Ben vatandaşın hakkını sonuna kadar savunuyorum. Vatandaşın hakkını ve hukukunu sonuna kadar savunuyorum. İşsizlikten insanlar kendisini yakıyor. Hiç çıkıp da, “ey sevgili vatandaşım kusura bakma sana iş bulamadık, kendini de yaktın, ama vallahi billahi biraz daha dikkatli olacağım” diye bir laf duydunuz mu? Söyleyemezler, kendisini yakan vatandaşla bunların bir ilgisi yok. Siteler’ deki esnafla bunların bir ilgisi yok. Esnaf ziyareti yaptım, bu da hemen koşa koşa gitmiş esnaf ziyareti yapmaya, esnafı hatırlamaya başlamış. Beni takip et Erdoğan, beni takip et! Herkes seni kandırdı, bu kardeşin seni kandırmayacak. Sana hep doğruları söyleyeceğim, her yerde her ortamda doğruları söyleyeceğim.

En son 10 Şubat 2018’de Antalya’da engelli bir vatandaşımız işsizlikten geçim sıkıntısından ötürü kendisini yakmaya kalktı. Peki, bunlar utanıyor mu? Bu memlekette işsizlikten kendisini yaktı. Yaktılar, bir değil iki değil üç değil.

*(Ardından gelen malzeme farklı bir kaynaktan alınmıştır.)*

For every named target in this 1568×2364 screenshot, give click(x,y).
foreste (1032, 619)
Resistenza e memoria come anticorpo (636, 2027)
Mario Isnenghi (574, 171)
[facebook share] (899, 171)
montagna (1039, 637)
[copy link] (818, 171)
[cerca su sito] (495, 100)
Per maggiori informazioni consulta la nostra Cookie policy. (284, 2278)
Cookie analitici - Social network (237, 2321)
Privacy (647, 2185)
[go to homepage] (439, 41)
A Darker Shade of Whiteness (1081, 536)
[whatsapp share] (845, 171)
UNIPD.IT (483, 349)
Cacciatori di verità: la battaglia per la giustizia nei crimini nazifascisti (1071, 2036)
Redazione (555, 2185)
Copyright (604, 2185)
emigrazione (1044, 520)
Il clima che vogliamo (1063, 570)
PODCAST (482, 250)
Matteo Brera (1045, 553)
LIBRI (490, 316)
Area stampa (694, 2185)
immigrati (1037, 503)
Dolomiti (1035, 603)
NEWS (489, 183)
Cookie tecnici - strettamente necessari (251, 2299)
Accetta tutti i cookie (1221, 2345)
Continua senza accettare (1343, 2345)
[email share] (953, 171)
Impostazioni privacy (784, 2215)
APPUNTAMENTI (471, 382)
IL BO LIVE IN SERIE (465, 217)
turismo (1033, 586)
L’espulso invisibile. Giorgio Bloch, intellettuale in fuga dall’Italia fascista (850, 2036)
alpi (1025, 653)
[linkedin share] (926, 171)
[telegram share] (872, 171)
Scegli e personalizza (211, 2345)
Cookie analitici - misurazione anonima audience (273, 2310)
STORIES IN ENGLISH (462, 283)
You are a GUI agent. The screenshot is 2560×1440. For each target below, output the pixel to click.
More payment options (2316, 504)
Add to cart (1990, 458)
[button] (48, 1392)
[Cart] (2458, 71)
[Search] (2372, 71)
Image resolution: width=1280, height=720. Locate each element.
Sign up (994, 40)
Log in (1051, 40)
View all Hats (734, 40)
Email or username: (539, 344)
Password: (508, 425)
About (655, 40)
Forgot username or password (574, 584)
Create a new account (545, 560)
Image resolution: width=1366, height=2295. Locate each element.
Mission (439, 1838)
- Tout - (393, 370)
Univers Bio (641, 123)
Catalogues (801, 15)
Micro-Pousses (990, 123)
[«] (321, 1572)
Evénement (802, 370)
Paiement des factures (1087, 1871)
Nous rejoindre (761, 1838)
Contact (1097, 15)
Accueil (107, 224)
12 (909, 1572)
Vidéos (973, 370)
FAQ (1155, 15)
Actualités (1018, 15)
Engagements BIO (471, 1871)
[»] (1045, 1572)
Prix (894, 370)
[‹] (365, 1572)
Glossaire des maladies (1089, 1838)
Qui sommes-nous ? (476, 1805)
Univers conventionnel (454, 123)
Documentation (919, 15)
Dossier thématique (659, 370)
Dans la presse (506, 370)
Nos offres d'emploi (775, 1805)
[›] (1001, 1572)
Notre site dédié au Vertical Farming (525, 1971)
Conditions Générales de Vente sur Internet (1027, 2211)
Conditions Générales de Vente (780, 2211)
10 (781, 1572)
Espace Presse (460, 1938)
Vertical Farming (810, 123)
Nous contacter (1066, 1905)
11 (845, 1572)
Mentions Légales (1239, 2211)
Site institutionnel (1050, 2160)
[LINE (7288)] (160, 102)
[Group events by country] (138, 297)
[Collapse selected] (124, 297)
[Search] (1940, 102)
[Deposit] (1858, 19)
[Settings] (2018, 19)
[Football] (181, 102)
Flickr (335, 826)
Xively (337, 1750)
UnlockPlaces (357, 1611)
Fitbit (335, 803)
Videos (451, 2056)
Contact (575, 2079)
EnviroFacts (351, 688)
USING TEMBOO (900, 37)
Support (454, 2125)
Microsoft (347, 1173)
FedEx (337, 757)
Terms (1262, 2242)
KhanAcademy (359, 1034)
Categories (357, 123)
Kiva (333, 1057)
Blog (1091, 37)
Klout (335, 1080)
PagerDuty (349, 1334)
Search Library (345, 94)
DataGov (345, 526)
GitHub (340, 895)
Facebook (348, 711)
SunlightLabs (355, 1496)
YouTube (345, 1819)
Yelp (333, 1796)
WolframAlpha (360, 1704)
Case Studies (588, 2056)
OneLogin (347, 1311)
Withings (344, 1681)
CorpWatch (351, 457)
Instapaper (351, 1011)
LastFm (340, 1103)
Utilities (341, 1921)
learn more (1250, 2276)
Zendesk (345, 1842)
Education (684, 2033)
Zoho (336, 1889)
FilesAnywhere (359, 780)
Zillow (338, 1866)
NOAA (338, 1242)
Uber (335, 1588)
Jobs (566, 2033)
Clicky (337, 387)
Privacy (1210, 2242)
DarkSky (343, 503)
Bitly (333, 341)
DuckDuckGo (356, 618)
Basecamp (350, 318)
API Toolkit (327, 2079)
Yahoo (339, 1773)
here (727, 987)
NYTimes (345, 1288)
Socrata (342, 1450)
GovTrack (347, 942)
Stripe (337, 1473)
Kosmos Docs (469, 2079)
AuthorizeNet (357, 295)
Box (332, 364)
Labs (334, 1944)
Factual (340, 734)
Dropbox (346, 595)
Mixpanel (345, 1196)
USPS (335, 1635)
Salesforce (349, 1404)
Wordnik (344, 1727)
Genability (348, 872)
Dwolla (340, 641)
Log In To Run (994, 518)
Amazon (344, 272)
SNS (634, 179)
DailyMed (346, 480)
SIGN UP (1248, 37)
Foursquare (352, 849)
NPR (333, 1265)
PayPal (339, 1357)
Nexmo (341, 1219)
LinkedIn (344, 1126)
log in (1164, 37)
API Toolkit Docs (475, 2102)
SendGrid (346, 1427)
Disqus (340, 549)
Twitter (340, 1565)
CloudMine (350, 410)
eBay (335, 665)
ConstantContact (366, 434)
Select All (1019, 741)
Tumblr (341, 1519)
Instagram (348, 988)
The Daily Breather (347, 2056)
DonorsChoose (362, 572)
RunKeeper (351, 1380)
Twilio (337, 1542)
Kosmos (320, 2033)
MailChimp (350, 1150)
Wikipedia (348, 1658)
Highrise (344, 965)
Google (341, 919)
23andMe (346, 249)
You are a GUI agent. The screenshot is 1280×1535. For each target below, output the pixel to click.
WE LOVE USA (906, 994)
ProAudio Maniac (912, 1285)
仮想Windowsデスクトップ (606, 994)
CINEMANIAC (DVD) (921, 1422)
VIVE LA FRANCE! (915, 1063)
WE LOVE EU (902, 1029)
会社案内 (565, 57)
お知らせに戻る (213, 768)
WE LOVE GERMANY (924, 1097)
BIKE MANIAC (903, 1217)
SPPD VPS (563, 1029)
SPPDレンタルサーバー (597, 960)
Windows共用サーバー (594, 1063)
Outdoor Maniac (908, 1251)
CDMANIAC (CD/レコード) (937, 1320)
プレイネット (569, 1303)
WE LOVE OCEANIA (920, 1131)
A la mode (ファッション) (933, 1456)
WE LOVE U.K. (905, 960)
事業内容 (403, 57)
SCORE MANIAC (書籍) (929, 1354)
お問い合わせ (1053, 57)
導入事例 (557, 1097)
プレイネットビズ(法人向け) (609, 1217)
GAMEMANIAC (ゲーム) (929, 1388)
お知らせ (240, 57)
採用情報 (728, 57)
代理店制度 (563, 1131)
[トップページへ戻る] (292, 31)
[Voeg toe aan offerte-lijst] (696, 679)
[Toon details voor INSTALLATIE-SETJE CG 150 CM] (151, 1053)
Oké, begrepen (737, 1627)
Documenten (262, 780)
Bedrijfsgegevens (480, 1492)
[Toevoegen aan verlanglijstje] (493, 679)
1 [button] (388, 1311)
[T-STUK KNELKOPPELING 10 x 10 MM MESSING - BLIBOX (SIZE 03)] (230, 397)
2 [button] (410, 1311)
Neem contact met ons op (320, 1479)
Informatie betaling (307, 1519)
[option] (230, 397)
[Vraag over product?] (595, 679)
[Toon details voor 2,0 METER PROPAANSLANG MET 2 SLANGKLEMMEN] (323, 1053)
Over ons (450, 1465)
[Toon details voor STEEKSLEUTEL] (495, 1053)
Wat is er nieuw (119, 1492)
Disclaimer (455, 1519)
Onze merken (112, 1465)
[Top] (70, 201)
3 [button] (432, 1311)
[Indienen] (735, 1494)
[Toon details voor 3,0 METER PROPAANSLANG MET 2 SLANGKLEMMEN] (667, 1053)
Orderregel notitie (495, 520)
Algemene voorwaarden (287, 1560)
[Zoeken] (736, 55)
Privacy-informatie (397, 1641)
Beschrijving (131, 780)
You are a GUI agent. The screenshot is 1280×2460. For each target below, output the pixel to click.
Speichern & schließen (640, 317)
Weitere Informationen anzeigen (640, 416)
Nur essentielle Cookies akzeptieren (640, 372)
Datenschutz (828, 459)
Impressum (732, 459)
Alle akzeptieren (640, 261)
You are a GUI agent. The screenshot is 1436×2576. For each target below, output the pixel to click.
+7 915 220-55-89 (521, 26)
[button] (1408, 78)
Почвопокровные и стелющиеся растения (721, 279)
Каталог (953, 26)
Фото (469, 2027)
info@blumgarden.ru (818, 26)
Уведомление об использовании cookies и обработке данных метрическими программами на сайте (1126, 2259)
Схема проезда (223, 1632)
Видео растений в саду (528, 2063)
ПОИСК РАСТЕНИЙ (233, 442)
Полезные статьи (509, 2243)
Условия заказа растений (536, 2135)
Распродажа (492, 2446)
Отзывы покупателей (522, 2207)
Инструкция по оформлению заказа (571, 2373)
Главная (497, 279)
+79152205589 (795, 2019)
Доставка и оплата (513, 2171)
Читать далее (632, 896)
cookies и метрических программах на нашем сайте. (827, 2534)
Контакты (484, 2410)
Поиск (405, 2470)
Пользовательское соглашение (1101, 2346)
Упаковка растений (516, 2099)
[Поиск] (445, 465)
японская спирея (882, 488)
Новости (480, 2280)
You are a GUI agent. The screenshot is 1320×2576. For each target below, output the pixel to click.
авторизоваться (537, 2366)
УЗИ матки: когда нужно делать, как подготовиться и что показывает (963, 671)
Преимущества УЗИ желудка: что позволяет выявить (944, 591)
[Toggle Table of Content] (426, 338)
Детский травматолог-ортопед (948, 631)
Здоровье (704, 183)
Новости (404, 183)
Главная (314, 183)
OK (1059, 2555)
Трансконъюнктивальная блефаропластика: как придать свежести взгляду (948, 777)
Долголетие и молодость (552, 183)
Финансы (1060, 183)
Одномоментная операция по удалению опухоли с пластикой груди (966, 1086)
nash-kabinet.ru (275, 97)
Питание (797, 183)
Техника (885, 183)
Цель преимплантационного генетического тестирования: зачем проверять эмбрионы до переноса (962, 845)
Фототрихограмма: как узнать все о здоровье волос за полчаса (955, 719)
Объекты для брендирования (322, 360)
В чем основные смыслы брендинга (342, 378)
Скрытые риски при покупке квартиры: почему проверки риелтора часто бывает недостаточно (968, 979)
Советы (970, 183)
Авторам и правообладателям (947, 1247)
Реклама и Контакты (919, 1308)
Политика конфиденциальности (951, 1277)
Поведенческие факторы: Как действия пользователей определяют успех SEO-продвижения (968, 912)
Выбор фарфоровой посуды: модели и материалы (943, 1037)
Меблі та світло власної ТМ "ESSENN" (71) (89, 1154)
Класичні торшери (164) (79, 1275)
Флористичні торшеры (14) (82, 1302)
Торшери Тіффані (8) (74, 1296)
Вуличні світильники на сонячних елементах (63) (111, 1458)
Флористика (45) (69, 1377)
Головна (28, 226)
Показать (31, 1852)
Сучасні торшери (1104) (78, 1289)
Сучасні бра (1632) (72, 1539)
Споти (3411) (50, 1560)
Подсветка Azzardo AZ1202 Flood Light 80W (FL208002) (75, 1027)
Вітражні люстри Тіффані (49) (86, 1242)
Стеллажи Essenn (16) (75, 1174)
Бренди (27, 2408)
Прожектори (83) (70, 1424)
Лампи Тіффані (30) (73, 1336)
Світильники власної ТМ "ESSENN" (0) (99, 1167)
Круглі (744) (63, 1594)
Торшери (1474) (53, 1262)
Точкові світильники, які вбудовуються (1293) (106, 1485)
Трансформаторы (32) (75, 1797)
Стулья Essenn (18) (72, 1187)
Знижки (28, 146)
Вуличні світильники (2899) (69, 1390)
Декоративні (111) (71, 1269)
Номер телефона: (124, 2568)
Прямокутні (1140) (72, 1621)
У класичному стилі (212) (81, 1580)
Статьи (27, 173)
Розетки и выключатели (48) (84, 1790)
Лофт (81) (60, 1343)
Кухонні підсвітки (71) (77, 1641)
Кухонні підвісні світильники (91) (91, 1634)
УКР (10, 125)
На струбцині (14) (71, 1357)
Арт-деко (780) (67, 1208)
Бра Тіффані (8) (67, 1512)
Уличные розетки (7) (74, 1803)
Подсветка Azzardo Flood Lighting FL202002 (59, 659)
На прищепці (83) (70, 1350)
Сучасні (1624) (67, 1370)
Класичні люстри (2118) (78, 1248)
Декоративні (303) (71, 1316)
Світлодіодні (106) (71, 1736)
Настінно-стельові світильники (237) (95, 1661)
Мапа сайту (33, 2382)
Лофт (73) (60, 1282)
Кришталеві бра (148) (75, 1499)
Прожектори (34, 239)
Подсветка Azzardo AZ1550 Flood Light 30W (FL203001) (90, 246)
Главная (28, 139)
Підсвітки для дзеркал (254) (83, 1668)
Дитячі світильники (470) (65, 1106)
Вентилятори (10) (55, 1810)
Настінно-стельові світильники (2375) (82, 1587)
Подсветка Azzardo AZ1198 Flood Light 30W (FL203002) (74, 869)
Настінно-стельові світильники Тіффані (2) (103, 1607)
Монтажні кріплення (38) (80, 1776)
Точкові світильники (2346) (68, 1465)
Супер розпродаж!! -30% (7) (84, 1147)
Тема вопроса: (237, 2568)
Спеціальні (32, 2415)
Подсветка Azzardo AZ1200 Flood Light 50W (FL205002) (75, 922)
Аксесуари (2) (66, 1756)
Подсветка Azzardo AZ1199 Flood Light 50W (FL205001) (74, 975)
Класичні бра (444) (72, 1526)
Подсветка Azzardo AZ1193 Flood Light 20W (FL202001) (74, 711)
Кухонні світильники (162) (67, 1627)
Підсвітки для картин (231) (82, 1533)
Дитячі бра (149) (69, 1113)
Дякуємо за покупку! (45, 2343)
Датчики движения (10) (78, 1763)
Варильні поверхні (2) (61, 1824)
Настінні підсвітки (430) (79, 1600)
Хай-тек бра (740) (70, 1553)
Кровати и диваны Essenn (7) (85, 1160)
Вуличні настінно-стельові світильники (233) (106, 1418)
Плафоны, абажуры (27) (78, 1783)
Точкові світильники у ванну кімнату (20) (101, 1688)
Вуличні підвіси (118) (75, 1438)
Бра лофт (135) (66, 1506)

Rahmetli Ecevit’in önüne yazar kasa atıldı diye kıyamet kopmuştu. İnsanlar işsizlikten yoksulluktan açlıktan sefaletten geçimsizlikten kendilerini yakıyorlar. Bu Ankara’daki beylerin ar damarı var mı? Ahlâkı var mı, dürüstlükleri var mı? Hiçbir şeyleri yok bunların, hiçbir şeyleri!

PAHALI MAZOTU ONLARA YEDİRECEĞİM!

Bakın, Şubat 2018 başı itibariyle kredi kartı ve tüketici kredisi kartı dolayısıyla vatandaşın borç yükü 509 milyar lira, eski parayla 509 katrilyon lira, vatandaş borç batağında. Peki, ödedikleri faizler ne kadar? 2014 yılında vatandaş 37 milyar lira faiz ödedi bankalara. 2017’de 56 milyar lira, 56 katrilyon lira bu ülkenin fakir fukarası gitti bankalara faiz ödedi. Şu anda 2017 itibariyle 1 milyon 293 bin vatandaşımız bankalar tarafından kara listeye alınmış durumda, borçlarını ödeyemedikleri için. Ben daha taksi şoförünün, traktörü kullanan çiftçinin, tır şoförünün, kamyon şoförünün dünyanın en pahalı mazotunu kullandığını biliyorum, şimdilik onları bir tarafta tutuyorum. Onlar dönüp kendi hayatlarını sorgulasınlar. Kamyon şoförü kardeşim, tır şoförü kardeşim, taksi şoförü kardeşim, sana dünyanın en pahalı mazotunu benzinini dağıtıyorlar. Emin ol inan, o pahalı mazotu onlara yedireceğim, sana doğru dürüst kazanacağın helalinden fiyat vereceğim, hiç endişe etme.

Ben bunları söyleyince çok alınıyorlar, ama size bir sürpriz yapayım, bu sefer ben değil Yeni Şafak Gazetesi ne yazıyor? Ondan biraz söz edeceğim. Yeni Şafak Gazetesi aslında son derece güzel bir gazetecilik örneği yapmış. Manşetten bir haber veriyor, “son üç yılda en büyük bin sanayi kuruluşu bankalara tam 10 milyar 800 milyon lira faiz ödedi” yani 10 katrilyon 800 milyar lira bankalara faiz ödedi diyor. Kim? Üreten şirketler. Faiz ödüyorlar. Nedir bu 10 katrilyonluk faizin kârlardaki payı ne kadar biliyor musunuz? Yüzde 51, kârının yüzde 51’ini bankalara faiz olarak ödüyor.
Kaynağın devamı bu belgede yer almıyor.